DeHaan was one of the trio of high school pals who suddenly gain superpowers in the 2012 found-footage sci-fi feature Chronicle. He had a small role as a Union soldier in Steven Spielberg's Lincoln. And he played Ryan Gosling's son in the third chapter of Derek Cianfrance's The Place Beyond the Pines, which also starred Bradley Cooper. The scene of DeHaan's character riding a just-bought motorcycle down a country road - Gosling's character was a motorcycle stunt rider - ends the film.

In Kill Your Darlings, released last year, DeHaan was Lucien Carr, the 1940s Columbia student who fell in with Beat Generation luminaries William Burroughs (Ben Foster), Allen Ginsberg (Daniel Radcliffe), and Jack Kerouac (Jack Huston).

"There's something incredibly cinematic about Dane," says Marc Webb, who cast and directed him in Amazing Spider-Man 2. "He can be surprisingly funny, and it's weird because when you watch him, there's something a little off-balance, a little dark, but then you start talking to him and he's the sweetest guy in the world. . . . It's disarming."

For Amazing Spider-Man 2, DeHaan gets to turn more than a little dark. As Harry, reluctant heir to the Oscorp fortune, he finds himself rekindling his friendship with Andrew Garfield's Peter Parker, only to square off against Peter's Marvel superhero alter ego. The final, furious face-off in the giant-screen spectacle pits Spider-Man against Green Goblin - Harry with a hideous skin ailment, demonic eyes, wild hair, in an armored suit whooshing around on his electromagnetic Goblin Glider.

"The last fight between me and Spider-Man was definitely the most physically challenging part of the whole six-month shoot," DeHaan says. "The set was like 110 degrees at least, and I'm wearing a 50-pound suit and covered in prosthetics. In between takes, they were literally pouring buckets of ice water down my back and it was turning to steam - my brain was melting.

"It was crazy. But still really fun."

There are no 50-pound suits in Life, the James Dean movie DeHaan wrapped in February. Instead, the pressure came from inside.

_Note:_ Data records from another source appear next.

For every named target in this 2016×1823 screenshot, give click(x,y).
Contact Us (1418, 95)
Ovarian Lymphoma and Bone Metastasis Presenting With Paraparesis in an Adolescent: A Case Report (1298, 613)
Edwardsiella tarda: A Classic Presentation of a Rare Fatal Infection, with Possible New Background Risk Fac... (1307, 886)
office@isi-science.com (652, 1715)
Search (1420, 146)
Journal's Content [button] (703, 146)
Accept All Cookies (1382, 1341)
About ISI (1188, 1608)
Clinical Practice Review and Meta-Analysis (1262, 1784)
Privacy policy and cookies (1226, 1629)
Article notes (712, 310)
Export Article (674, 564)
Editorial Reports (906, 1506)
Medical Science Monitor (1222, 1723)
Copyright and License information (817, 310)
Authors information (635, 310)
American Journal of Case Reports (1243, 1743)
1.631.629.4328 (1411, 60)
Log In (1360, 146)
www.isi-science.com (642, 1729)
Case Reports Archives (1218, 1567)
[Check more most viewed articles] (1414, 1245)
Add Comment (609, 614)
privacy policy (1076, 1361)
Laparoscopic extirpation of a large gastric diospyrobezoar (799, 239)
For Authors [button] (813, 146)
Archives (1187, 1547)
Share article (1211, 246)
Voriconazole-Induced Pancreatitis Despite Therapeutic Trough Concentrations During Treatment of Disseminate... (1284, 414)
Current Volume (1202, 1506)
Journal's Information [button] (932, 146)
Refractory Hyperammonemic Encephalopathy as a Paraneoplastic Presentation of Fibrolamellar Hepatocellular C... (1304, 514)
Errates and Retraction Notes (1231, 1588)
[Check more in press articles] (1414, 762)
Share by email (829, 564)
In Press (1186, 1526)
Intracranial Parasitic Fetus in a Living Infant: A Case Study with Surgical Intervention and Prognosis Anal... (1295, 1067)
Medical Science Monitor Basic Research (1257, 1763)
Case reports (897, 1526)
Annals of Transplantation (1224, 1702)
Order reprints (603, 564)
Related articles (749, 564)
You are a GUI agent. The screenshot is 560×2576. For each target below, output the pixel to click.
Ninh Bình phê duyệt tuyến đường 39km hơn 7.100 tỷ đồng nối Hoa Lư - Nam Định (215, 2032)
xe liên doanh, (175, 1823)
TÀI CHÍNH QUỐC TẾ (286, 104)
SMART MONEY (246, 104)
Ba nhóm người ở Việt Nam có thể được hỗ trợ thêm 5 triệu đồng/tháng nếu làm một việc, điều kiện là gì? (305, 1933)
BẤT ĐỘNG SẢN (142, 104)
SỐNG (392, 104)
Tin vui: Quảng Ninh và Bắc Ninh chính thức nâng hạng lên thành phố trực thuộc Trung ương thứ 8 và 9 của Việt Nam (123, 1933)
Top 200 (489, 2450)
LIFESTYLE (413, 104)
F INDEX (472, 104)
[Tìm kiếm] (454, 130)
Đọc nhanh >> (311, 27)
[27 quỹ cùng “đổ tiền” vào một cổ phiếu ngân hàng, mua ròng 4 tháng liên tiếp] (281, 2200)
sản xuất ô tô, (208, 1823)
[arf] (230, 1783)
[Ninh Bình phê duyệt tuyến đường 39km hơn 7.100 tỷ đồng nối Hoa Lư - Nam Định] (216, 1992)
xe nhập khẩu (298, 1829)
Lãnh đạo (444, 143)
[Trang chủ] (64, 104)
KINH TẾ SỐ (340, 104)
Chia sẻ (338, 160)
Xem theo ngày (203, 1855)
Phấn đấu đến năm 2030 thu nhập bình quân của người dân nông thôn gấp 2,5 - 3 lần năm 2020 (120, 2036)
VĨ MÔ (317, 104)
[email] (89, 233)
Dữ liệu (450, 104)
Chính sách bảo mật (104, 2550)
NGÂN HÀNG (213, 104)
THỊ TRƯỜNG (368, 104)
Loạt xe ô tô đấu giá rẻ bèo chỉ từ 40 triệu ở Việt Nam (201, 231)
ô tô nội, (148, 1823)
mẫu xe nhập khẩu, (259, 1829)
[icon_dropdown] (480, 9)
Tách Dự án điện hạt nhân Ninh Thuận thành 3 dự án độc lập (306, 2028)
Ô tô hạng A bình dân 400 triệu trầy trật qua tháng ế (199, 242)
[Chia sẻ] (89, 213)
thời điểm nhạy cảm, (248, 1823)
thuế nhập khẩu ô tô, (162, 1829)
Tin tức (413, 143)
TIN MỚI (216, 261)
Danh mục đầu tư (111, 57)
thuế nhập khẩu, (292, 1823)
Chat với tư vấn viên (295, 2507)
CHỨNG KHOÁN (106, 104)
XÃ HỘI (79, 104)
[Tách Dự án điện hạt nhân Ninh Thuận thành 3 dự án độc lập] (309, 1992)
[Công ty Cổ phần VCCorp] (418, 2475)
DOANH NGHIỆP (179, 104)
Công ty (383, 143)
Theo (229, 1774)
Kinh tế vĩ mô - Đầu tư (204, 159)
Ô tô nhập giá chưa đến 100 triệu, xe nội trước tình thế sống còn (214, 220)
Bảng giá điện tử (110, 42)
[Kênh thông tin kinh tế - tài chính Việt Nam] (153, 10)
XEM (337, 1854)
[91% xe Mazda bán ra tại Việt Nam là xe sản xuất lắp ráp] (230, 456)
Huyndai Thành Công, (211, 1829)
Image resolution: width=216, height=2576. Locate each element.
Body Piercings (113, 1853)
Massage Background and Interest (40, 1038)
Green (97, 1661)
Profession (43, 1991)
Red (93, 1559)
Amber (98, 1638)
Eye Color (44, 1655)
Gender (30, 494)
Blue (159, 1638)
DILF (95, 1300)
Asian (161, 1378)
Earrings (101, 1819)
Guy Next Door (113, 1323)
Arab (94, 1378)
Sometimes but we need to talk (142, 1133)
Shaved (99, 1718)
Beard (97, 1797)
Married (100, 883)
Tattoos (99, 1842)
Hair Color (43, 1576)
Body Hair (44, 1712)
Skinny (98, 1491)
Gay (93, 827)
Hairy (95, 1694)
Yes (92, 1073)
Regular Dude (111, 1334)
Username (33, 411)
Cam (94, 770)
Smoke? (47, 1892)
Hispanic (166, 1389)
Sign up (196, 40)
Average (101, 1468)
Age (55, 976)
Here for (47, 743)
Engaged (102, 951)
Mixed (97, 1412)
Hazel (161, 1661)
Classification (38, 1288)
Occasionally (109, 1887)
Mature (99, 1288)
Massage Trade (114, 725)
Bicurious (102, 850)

"It was the biggest challenge of my life, for sure," says DeHaan, who is married to actress Anna Hood, also a University of North Carolina School of the Arts alum. "Dean has always been one of my favorite actors. I've had a poster of him on my wall since I was in college . . . . I would tell someone that I was doing the movie and they would immediately tell me something about James Dean - and most of the time they were wrong."

DeHaan laughs.

"And there was so much about him that I found out that I was wrong about, too. It was this really interesting journey of taking this guy that has been on my wall and making him human, and figuring out who he actually was and trying to embody that."